- [Excerpt provided]:
Smith was waiting in the kitchen, waiting for miniature wine bottles that Brady said he was going to collect. As he waited, Smith heard a piercing scream, before Hindley cried out: “Dave, help him.”

Smith entered the living room to discover Brady bringing a hatchet down onto Evans’ head before strangling him with a length of electrical cord.

During the struggle, Brady sprained his ankle. Evans’ body was too heavy for Smith to carry to the car on his own, so Evans’ body was wrapped in plastic and placed in the spare bedroom to dispose of later.

Edward Evans
Edward Evans was the final victim of Ian Brady and Myra Hindley. Credit: Find a Grave

At 3 a.m. the following morning, Smith returned home, drank a cup of tea Maureen made him, before promptly vomiting and revealing what he had witnessed. A few hours later, Smith, armed with a knife and a screwdriver (out of fear Brady may try and intercept him), rang the police from a phonebox and told them what had happened.

Two officers from Stalybridge police division, disguised in bread delivery man’s overalls on top of their uniforms, visited Wardle Brook Avenue and eventually made their way inside after identifying themselves to Hindley.

Initially, they said to Brady they were investigating ‘an act of violence involving guns.’ They would eventually discover Evans’ body in the spare bedroom, to which Brady explained that ‘Eddie and I had a row and the situation got out of hand.’

While Hindley was not originally arrested, police became convinced during their investigations that she was actively involved in the murder of Evans and other potential victims, who were yet to be discovered at that time.

- [Supplied information]:
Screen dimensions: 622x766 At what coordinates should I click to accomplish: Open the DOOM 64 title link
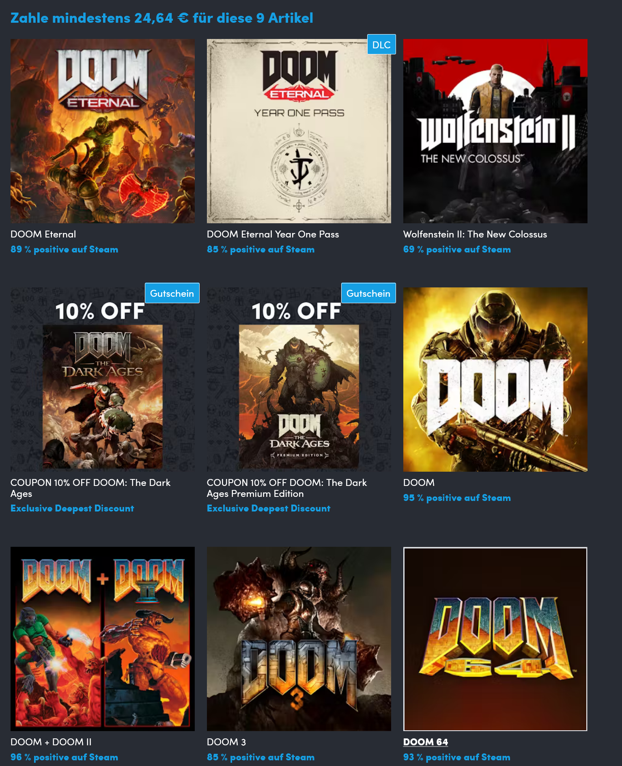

- [What is being asked]: Retype the stretch of the excerpt on Edward Evans' murder from "At 3 a.m. the" through "what had happened.".

- [Response below]:
At 3 a.m. the following morning, Smith returned home, drank a cup of tea Maureen made him, before promptly vomiting and revealing what he had witnessed. A few hours later, Smith, armed with a knife and a screwdriver (out of fear Brady may try and intercept him), rang the police from a phonebox and told them what had happened.